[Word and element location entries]
----

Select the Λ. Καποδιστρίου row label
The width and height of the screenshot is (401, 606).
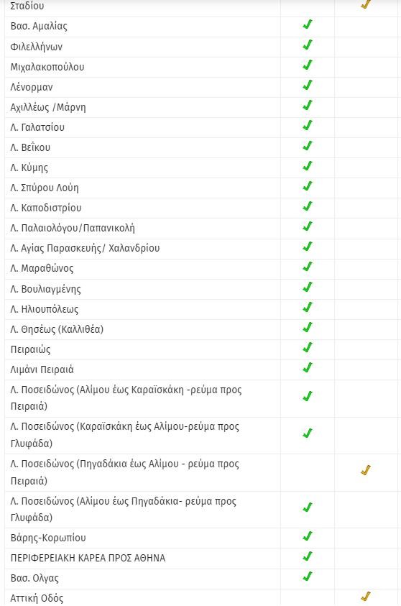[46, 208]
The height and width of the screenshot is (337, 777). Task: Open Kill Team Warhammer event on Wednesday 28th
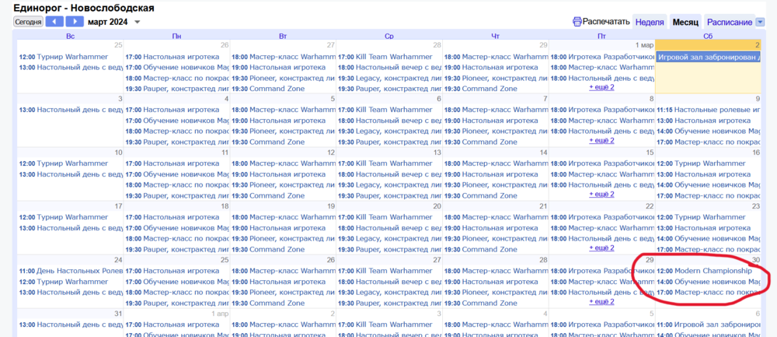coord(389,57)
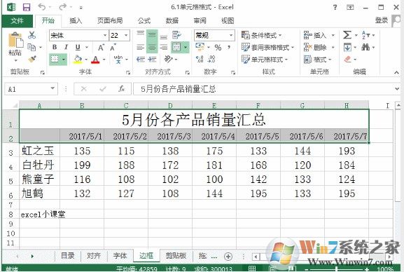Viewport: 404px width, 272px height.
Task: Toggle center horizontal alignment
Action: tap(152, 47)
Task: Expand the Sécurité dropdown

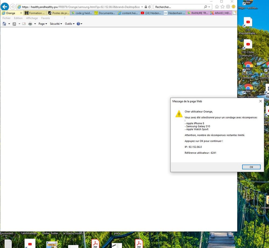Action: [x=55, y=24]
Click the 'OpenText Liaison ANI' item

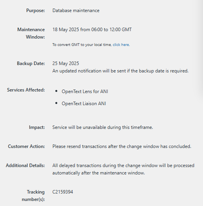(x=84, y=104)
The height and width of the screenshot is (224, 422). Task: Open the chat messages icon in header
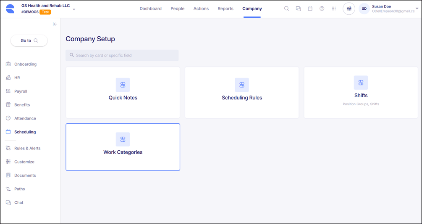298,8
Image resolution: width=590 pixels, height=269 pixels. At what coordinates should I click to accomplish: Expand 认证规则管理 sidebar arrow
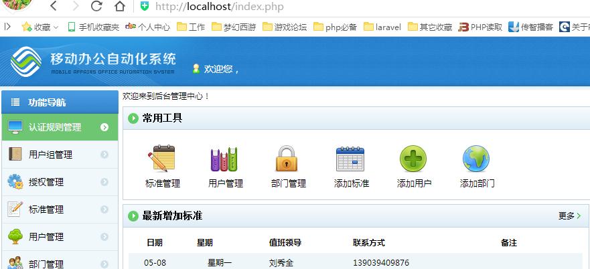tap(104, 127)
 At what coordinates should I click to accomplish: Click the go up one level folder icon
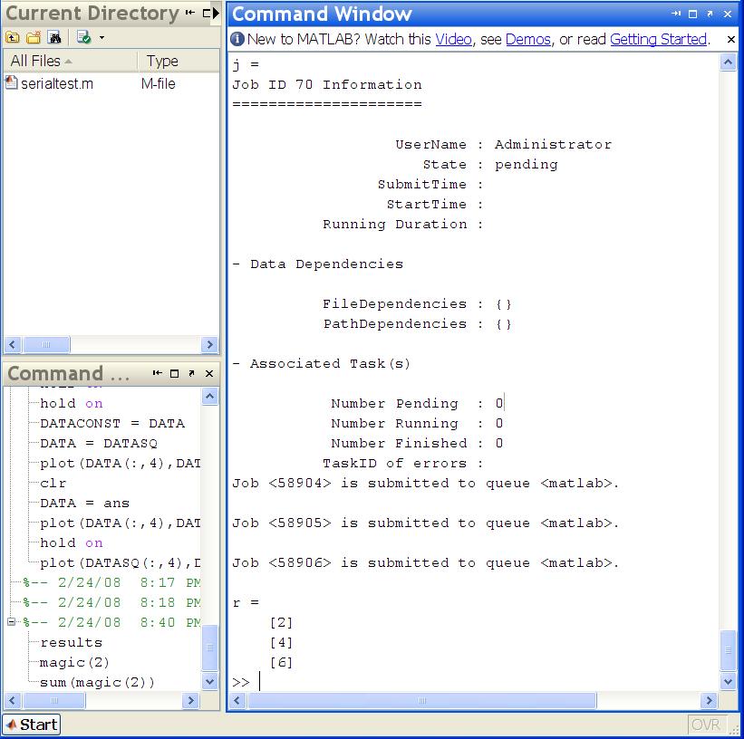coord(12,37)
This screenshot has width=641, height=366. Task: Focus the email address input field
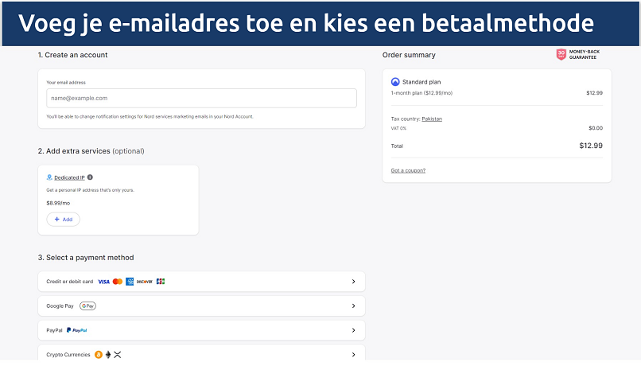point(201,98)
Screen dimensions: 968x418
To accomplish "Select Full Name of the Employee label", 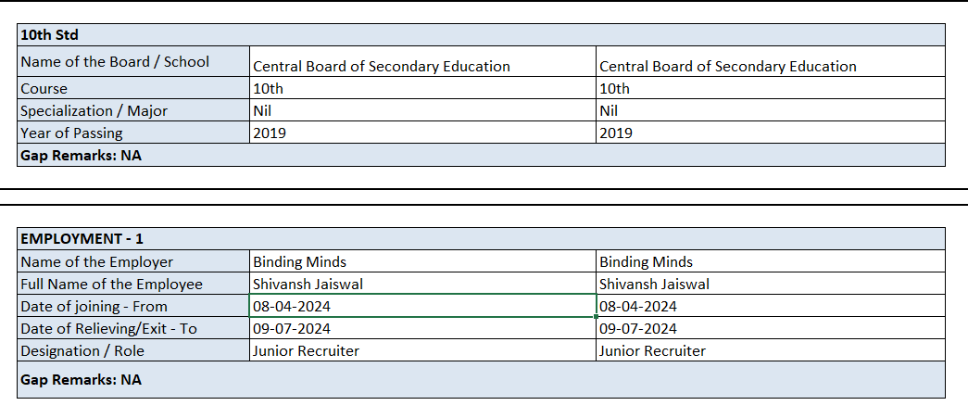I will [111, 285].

----

:: Written request ::
Extract every line of the data that contains the string "Task".

:: Expected answer ::
The height and width of the screenshot is (337, 777). Task: Open Kill Team Warhammer event on Wednesday 28th
Task: Toggle center horizontal alignment
Task: Expand the Sécurité dropdown
The height and width of the screenshot is (224, 422). Task: Open the chat messages icon in header
This screenshot has width=641, height=366. Task: Focus the email address input field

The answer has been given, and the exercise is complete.